Model based investing started 40 years ago when Jack Bogel created index funds.

Jack said that if you couldn’t beat the market just buy the market.

These index funds are cap weighted. The larger companies have a higher weighting than the smaller ones.

You probably think buying and holding the S&P is not a model but the cap weighting feature means you own more of the best performing stocks in the S&P. This model is so good that for 70 years 85% of investors couldn’t beat it.

Warren Buffet thought Jack Bogel did more for the investor than anyone else because he added 5 percentage points per year to everyone’s portfolio. Currently Warren holds the same opinion as Jack that nobody can consistently beat the S&P. Warren bet hedge funds they could not beat the S&P after commissions and he won.

Warren provides the core of what I used in develop the Stars model. Buy and hold is the best strategy because you give your portfolio time to compound. It also defers taxes. Warren also bought more investments on major corporations. I disagree with him that your portfolio can’t beat the S&P. The Stars model which I think is the next generation of model based investing earns twice the S&P.

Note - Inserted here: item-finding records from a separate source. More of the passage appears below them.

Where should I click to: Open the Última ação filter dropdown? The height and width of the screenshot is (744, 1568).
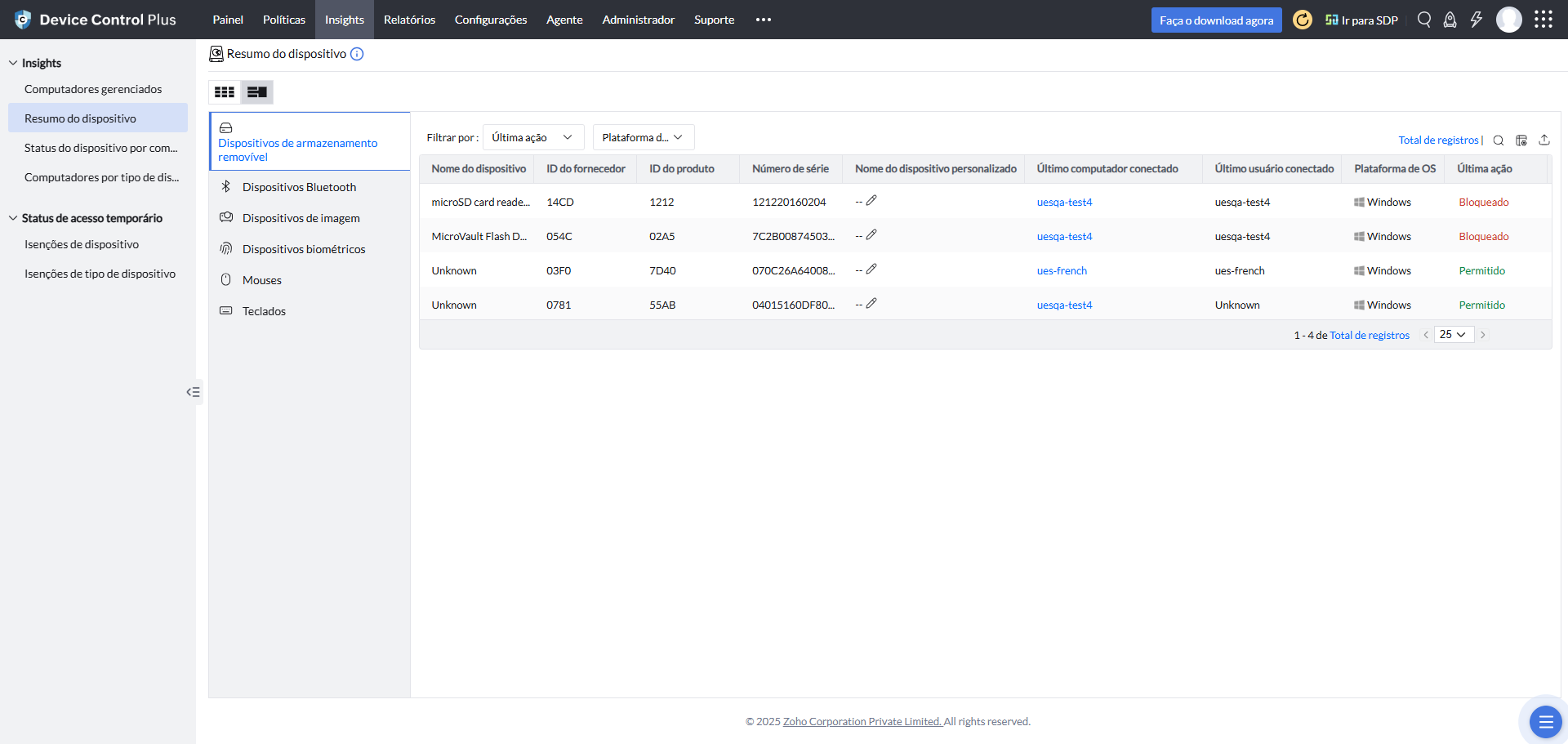click(x=532, y=137)
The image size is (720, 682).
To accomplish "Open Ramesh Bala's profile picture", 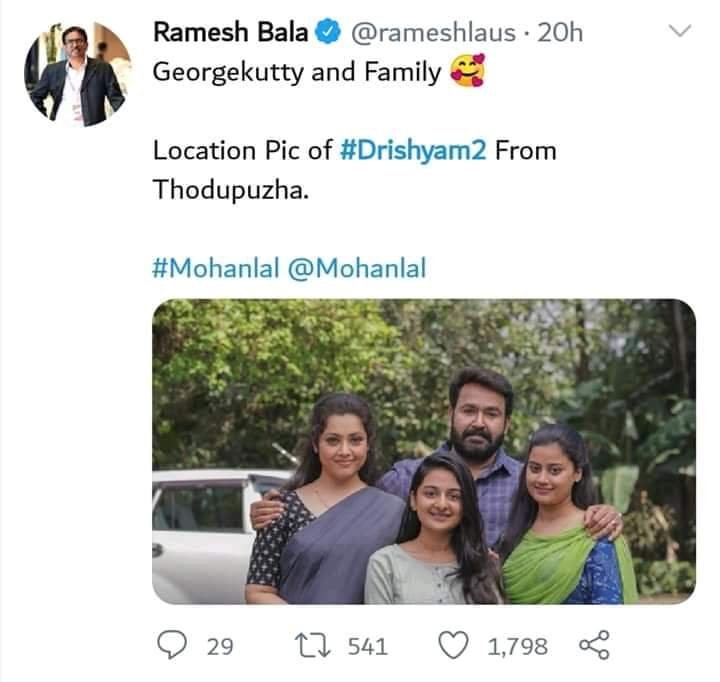I will click(77, 73).
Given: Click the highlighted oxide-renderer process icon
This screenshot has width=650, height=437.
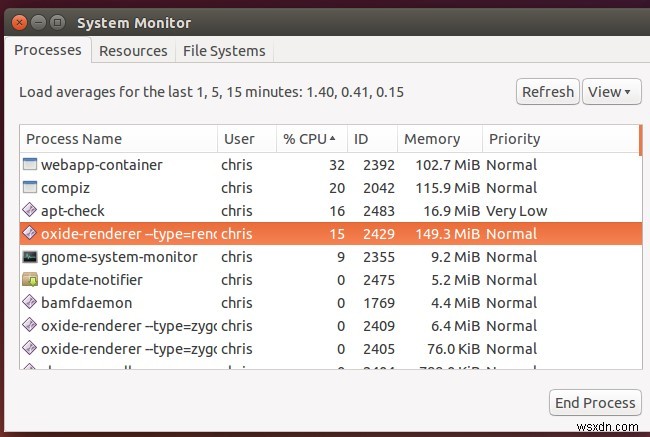Looking at the screenshot, I should 29,234.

Stars is a very simple model. It takes owning the S&P and adds volatility in the form of TQQQ to intentionally create greater corrections so that many more shares can be bought at greatly reduced prices. The key is that your portfolio contains the best long term performing stocks. After a major correction your portfolio is at new highs in two years.

When compared to the greatest investors of all time Stars ranks number 18. The top 17 are no longer available for investment.